Saved data entries

************

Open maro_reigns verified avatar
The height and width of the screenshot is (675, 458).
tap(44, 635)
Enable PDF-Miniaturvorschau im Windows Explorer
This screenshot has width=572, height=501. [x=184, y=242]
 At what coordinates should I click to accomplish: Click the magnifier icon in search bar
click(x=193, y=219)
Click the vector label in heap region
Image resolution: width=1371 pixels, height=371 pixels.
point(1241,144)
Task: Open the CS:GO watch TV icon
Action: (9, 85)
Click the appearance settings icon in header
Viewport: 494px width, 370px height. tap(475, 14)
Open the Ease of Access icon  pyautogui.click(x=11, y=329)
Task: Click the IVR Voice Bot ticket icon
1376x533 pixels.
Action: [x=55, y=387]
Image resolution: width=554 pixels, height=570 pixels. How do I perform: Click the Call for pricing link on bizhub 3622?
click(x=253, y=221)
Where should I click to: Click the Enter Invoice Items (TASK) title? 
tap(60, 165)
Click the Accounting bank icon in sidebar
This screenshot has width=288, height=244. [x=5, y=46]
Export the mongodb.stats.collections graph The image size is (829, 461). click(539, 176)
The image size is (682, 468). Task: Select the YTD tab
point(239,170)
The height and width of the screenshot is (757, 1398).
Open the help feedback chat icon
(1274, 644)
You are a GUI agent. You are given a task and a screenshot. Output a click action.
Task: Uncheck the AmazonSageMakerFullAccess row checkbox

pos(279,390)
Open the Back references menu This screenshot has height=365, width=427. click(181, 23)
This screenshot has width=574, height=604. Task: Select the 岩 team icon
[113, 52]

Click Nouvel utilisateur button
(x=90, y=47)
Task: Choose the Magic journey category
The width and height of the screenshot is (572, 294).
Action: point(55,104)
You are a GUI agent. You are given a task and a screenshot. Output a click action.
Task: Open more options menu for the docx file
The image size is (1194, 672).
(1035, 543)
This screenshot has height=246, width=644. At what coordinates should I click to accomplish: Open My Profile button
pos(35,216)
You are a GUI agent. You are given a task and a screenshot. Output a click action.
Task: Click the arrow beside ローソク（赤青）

************

> [Your assignment]
Return the records exactly, character for character.

> [Solution for this task]
Open maro_reigns verified avatar
The height and width of the screenshot is (675, 458).
tap(44, 635)
Enable PDF-Miniaturvorschau im Windows Explorer
This screenshot has width=572, height=501. [x=184, y=242]
 At what coordinates should I click to accomplish: Click the magnifier icon in search bar
click(x=193, y=219)
Click the vector label in heap region
Image resolution: width=1371 pixels, height=371 pixels.
point(1241,144)
Task: Open the CS:GO watch TV icon
Action: (9, 85)
Click the appearance settings icon in header
Viewport: 494px width, 370px height. tap(475, 14)
Open the Ease of Access icon  pyautogui.click(x=11, y=329)
Task: Click the IVR Voice Bot ticket icon
1376x533 pixels.
Action: [x=55, y=387]
Image resolution: width=554 pixels, height=570 pixels. How do I perform: Click the Call for pricing link on bizhub 3622?
click(x=253, y=221)
Where should I click to: Click the Enter Invoice Items (TASK) title? 
tap(60, 165)
Click the Accounting bank icon in sidebar
This screenshot has width=288, height=244. [x=5, y=46]
Export the mongodb.stats.collections graph The image size is (829, 461). click(539, 176)
The image size is (682, 468). Task: Select the YTD tab
point(239,170)
The height and width of the screenshot is (757, 1398).
Open the help feedback chat icon
(1274, 644)
You are a GUI agent. You are given a task and a screenshot. Output a click action.
Task: Uncheck the AmazonSageMakerFullAccess row checkbox

pos(279,390)
Open the Back references menu This screenshot has height=365, width=427. click(181, 23)
This screenshot has width=574, height=604. Task: Select the 岩 team icon
[113, 52]

Click Nouvel utilisateur button
(x=90, y=47)
Task: Choose the Magic journey category
The width and height of the screenshot is (572, 294).
Action: point(55,104)
You are a GUI agent. You are given a task and a screenshot. Output a click action.
Task: Open more options menu for the docx file
The image size is (1194, 672).
(1035, 543)
This screenshot has height=246, width=644. At what coordinates should I click to accomplish: Open My Profile button
pos(35,216)
You are a GUI agent. You are given a task and a screenshot. Output a click action.
Task: Click the arrow beside ローソク（赤青）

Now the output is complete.